The Prophecy of Micah, Part 1
The Prophecy of Micah - Part 1
The prophecy of Micah parallels those of Isaiah, Hosea, and Amos, who were all prophets of the 8th century BC. The ministries of all four of these prophets were focused on forecasting God's impending judgment of the ancient northern Kingdom of Israel, although they all also prophesied of other things, such as the sin and impending judgment of Judah and Jerusalem, of Christ, and of Israel's eventual restoration. The prophet Jonah is earlier than any of these, but he was not concerned with the destruction of Israel. Rather, Jonah sought the preservation of Israel, imagining that Yahweh would destroy the encroaching Assyrians instead. It was demonstrated in our presentation of Amos that Assyria and Israel had been struggling back-and-forth for over a hundred years before the final destruction of Samaria. For instance, we had demonstrated from correlating the Bible with certain ancient Assyrian inscriptions that the restoration to Israel of Hamath, Damascus and the northern plain by Jeroboam II which is mentioned in 2 Kings chapter 14 was in response to earlier Assyrian subjugation of that area. Even earlier than that, we saw in Assyrian inscriptions that the Israelite king Ahab had sent a force of 10,000 foot-soldiers to join a mostly Syrian coalition army against Assyrian expansion into the Levant, something which is not mentioned in the Bible. Ahab was over a hundred years before Jotham, the king of Judah when Micah began his ministry. The lesson of the gourd in Jonah is that Yahweh was indeed going to use Assyria's expanding empire to preserve Israel by taking Israel into captivity. Jonah recorded the lesson of the gourd, but he evidently did not understand it.

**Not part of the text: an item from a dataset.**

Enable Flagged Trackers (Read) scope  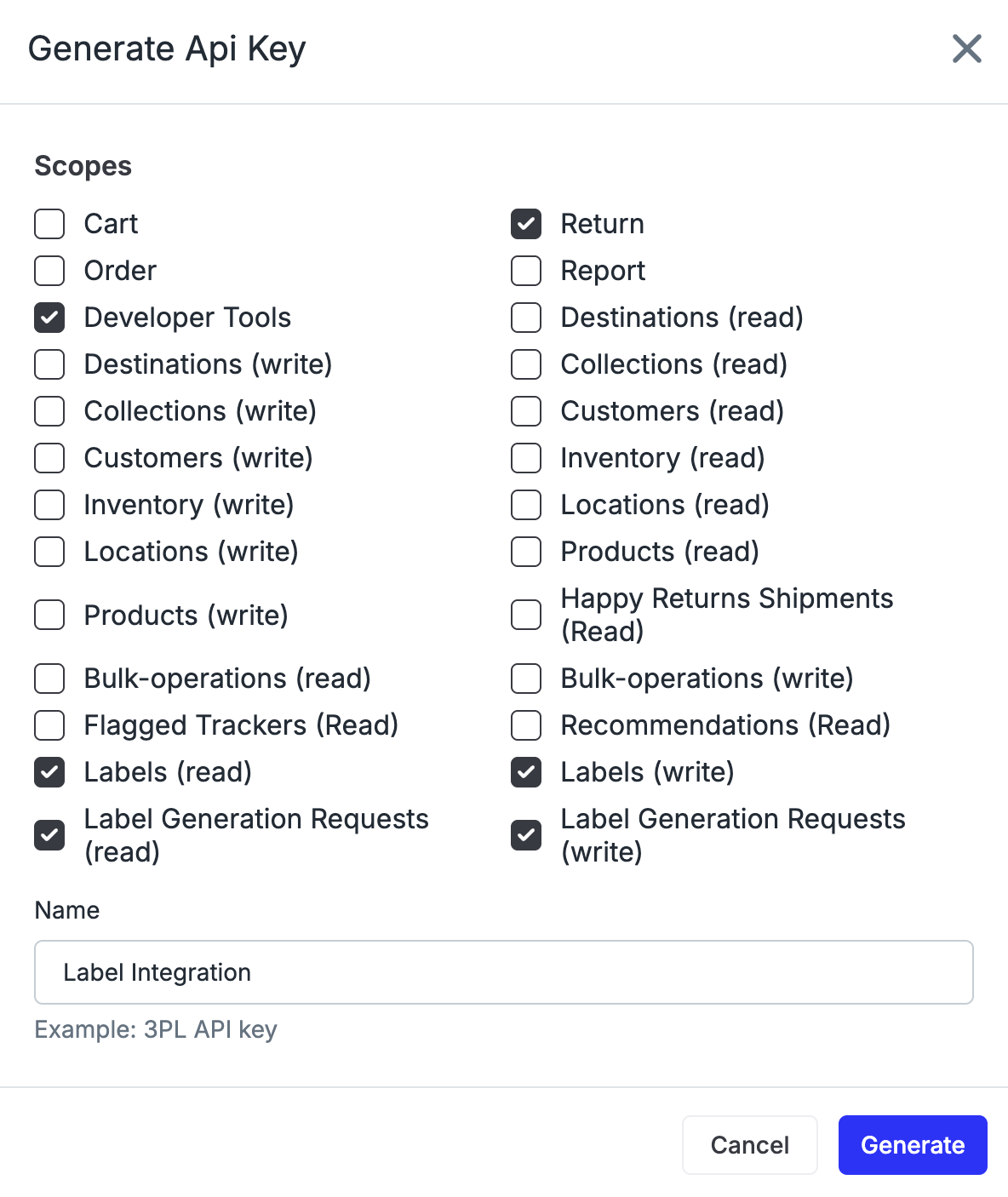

The next prophet after Micah is Nahum, a prophet of the 7th century who was indeed focused on Yahweh's revenge against the Assyrians, something which Isaiah also prophesied about at length. The prophet Joel, usually and incorrectly dated to an earlier period, was also a prophet of the 7th century BC, as the third chapter of his book demonstrates. Obadiah is also usually dated to have been written at an early time, but his prophecy could not have been written until after the fall of Jerusalem (verses 10-14). Scholars who dispute the prophecies concerning Edom do not understand who Edom is in the world today, and therefore they cannot understand Obadiah. Aside from these and a few other less significant questions, the King James translators were fair in estimating the proper order of the minor prophets.